# WHAT IS NEEDED
In the passage below about a walk toward the marina, set down word for word the stretch that opens at "I notice there’s" and closes with "toward the marina.".

# SUPPLIED PASSAGE
***
I notice there’s a busy street up ahead so I continue to walk in hopes I can find the chicken I’ve now grown an appetite for. Or maybe a fresh juice. The heat is quite unbearable. A dry heat, but one that burns so deeply it feels like my blood is boiling. I come to the corner and see there’s a bus station and once again I am bombarded with offers of taxis “Classic cars, best price!!” I politely decline and start walking toward the marina. 

Down the new street I haven’t yet explored, there are more horse taxis and local run down buses. Who cares. They work and get you from A to B in a very economical way. I rode one for free, accidentally. I enjoy studying the architecture of the houses. I’m no architecture expert, but I think they are from the Renaissance era. There are pillar type things attached to side of the houses and valances along the roof, which have elaborate designs carved into them. If you look close, you can see the colour the house used to be before the paint chipped off to expose the clay/brick substance (I hope my photos make up for my lack of architectural terminology…). Some of the houses probably haven’t been painted in over 50 years, because what’s more important? Feeding and dressing your family or having a beautiful looking house? Sounds like socialism has taught them some good values if you ask me.
***
# DATASET EXTRACT

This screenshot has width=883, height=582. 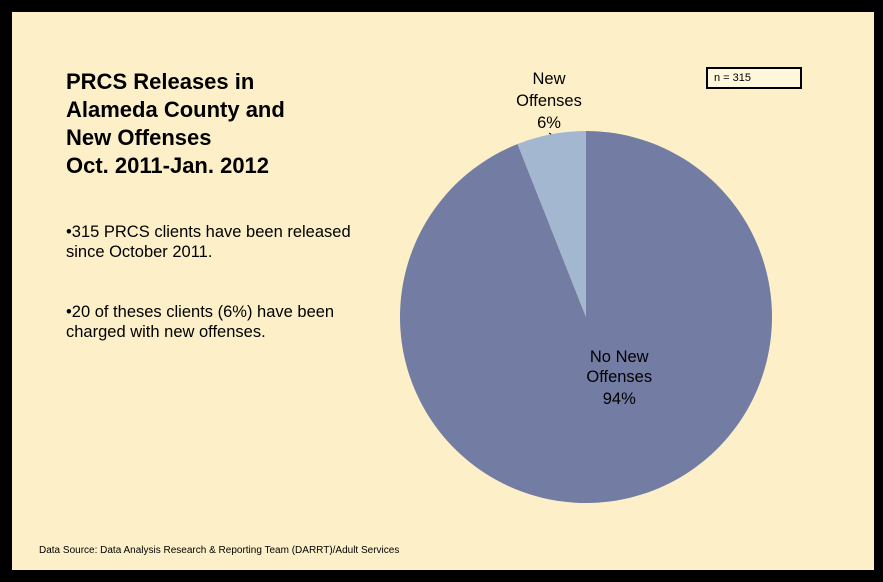 What do you see at coordinates (620, 357) in the screenshot?
I see `slice-label: No New` at bounding box center [620, 357].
***
# EXPECTED OUTPUT
I notice there’s a busy street up ahead so I continue to walk in hopes I can find the chicken I’ve now grown an appetite for. Or maybe a fresh juice. The heat is quite unbearable. A dry heat, but one that burns so deeply it feels like my blood is boiling. I come to the corner and see there’s a bus station and once again I am bombarded with offers of taxis “Classic cars, best price!!” I politely decline and start walking toward the marina.